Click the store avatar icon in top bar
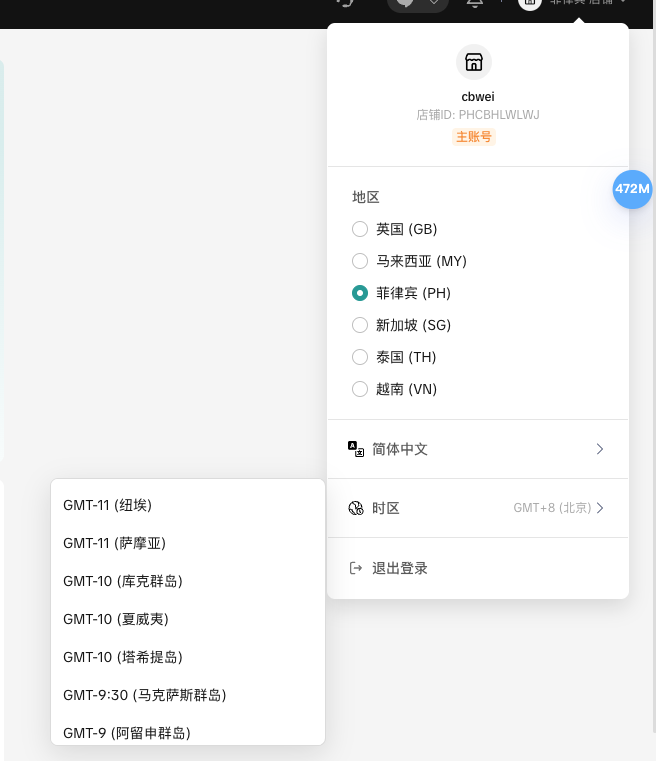 click(x=530, y=4)
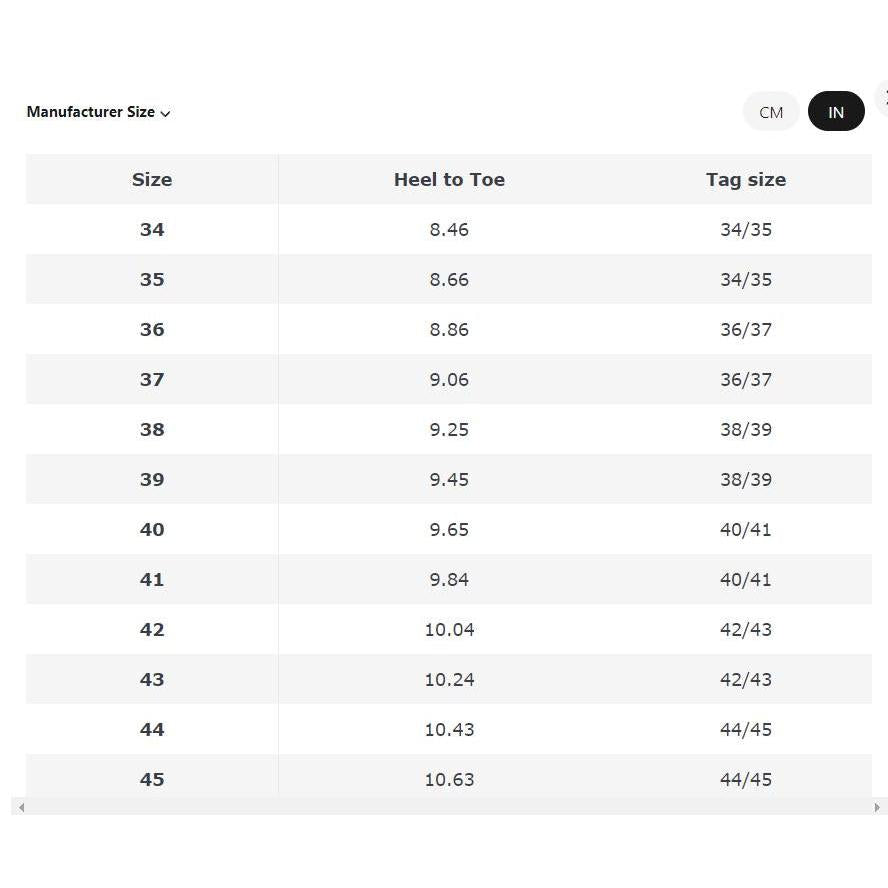Click the 10.24 heel to toe value
Viewport: 888px width, 888px height.
click(x=449, y=679)
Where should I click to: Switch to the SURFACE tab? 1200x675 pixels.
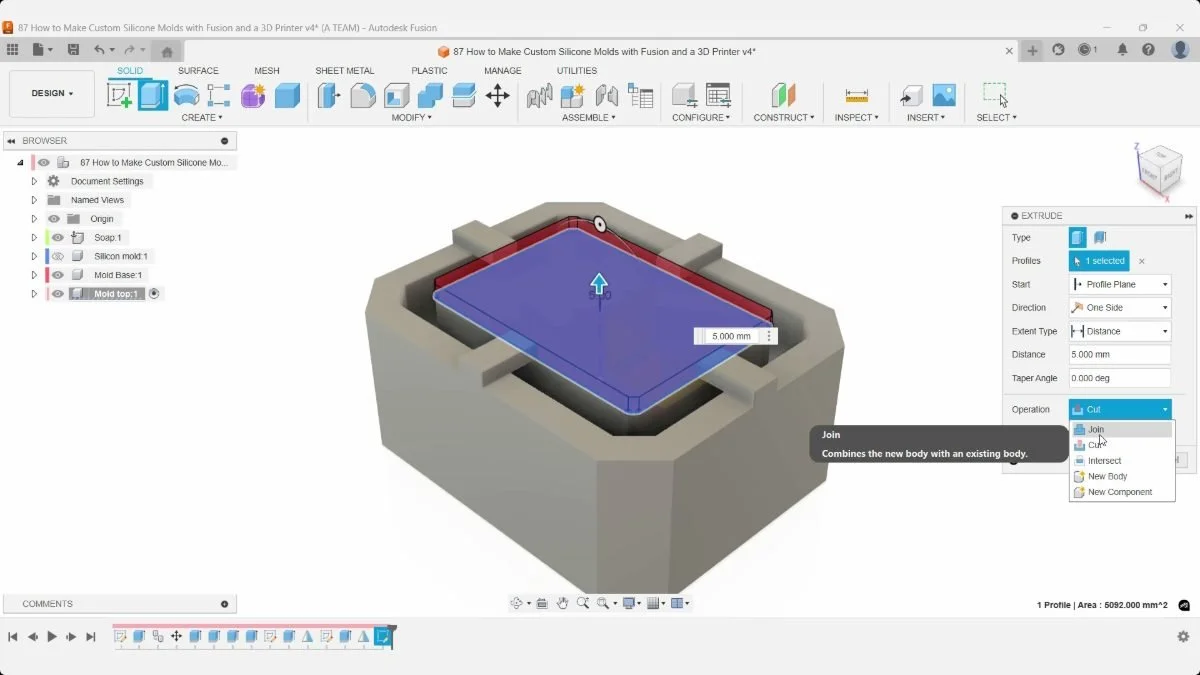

» Task requirements: Extract the full listing above verbatim; pictures are to be left out of the copy.

» Response to this task:
Click the store avatar icon in top bar
 click(x=530, y=4)
Click the 10.24 heel to toe value
Viewport: 888px width, 888px height.
click(x=449, y=679)
Where should I click to: Switch to the SURFACE tab? 1200x675 pixels.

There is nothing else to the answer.